The second thing I am thinking about is how to replace the comps groups with something better. So here is just a random thought: What about converting them to meta packages (ok, not that new). But what about only listing the meta packages (e.g. in yum list installed). Hide all other packages. Pull them in on demand and remove them if they are no longer needed (as in --remove-leaves).

Ok, this raises to the question: Hey, what about all the packages not in a group/meta packages/whatever? How could you install those?

I have two answers for this: Some of the packages will be marked as applications - similar to the optional packages in current comps groups. May be this counts as meta package or is represented as meta packages or similar. Implementation details need still to be defined but the idea is that they look like the meta packages from the user.
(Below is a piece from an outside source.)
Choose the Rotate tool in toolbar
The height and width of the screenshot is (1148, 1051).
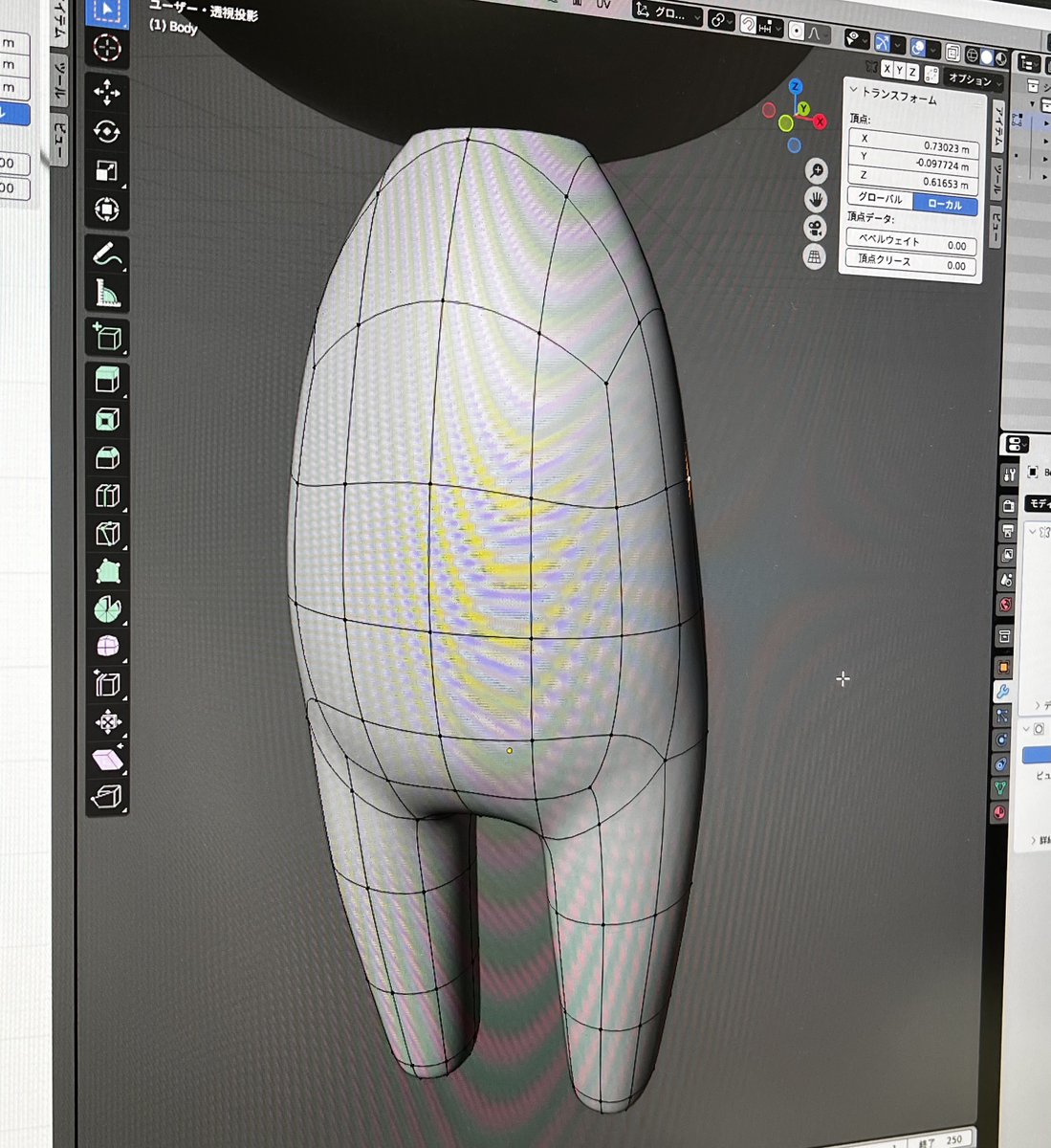tap(107, 131)
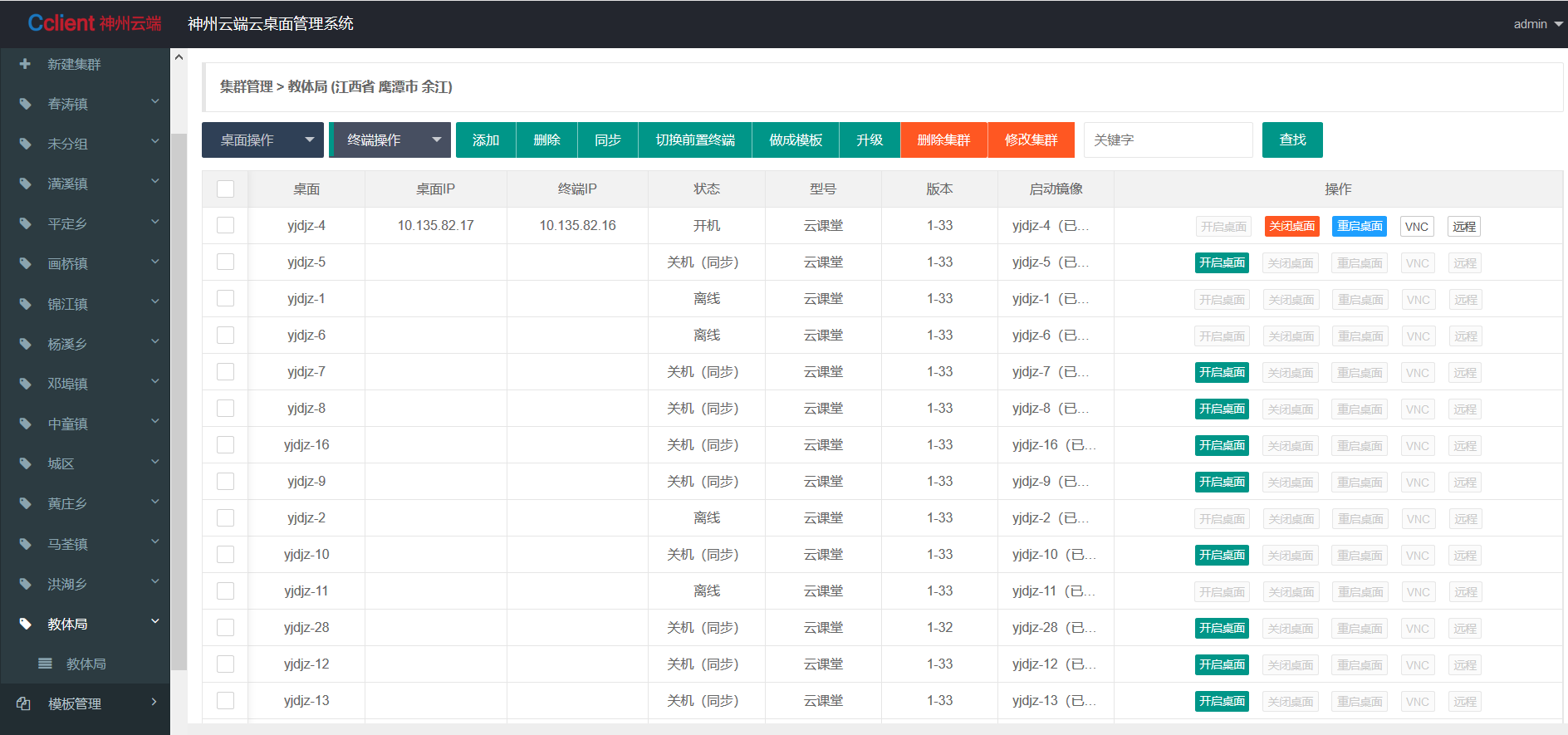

For the rest of the packages I'd suggest we just create a meta package on the fly. The idea is that we do not create it for a single package but for a set of packages the user want to install for a given purpose. The meta package can though hold a brief description on why the packages got installed. May be you need a set of devel packages for a project you are working on. So you install them and give a name and a description at the command line (or use a fancy GUI tool). So yum list installed would not list the single packages but "projectfoo-devel-packages". You could probably add more packages later on or remove some. In this case the meta package would be altered or be replaced with an updated one.

What is a meta package:

May be a meta package is more or different to what meta packages have been in the past (just normal packages used to pull in other packages by requirements). I guess they have to

  • Look and taste different than normal packages. Tools need to tell them from normal packages. As user should never have a chance to think it could be a normal package (Probably the biggest issue with previous meta package usages)
  • be persistent. If you install them they are installed. There is no match package lists to installed packages or something. They are an "real" entity. This does not have to mean that they are real rpm packages - although this is a possible implementation.
  • be the place that defines what packages are on the system and what are not. May be they need a more complicated structure. May be they need to store what of their optional requires (Suggests?) are selected by the user and what are just left out.
  • be secure and easy to share. Guess they do not have files or scripts. I should be able to install a meta package/ group I just found in the internet without worrying. There might be more things needed to really make this secure. May be even disallow versioned requirements to avoid old and vunerable packages being installed.
  • be easy to create, copy around and share. There need to be many of them. One oer two order of magnitude more than we have now - not counting those for the single package applications. May be they are more like recipes; come with a description how to set things up; come in several variants.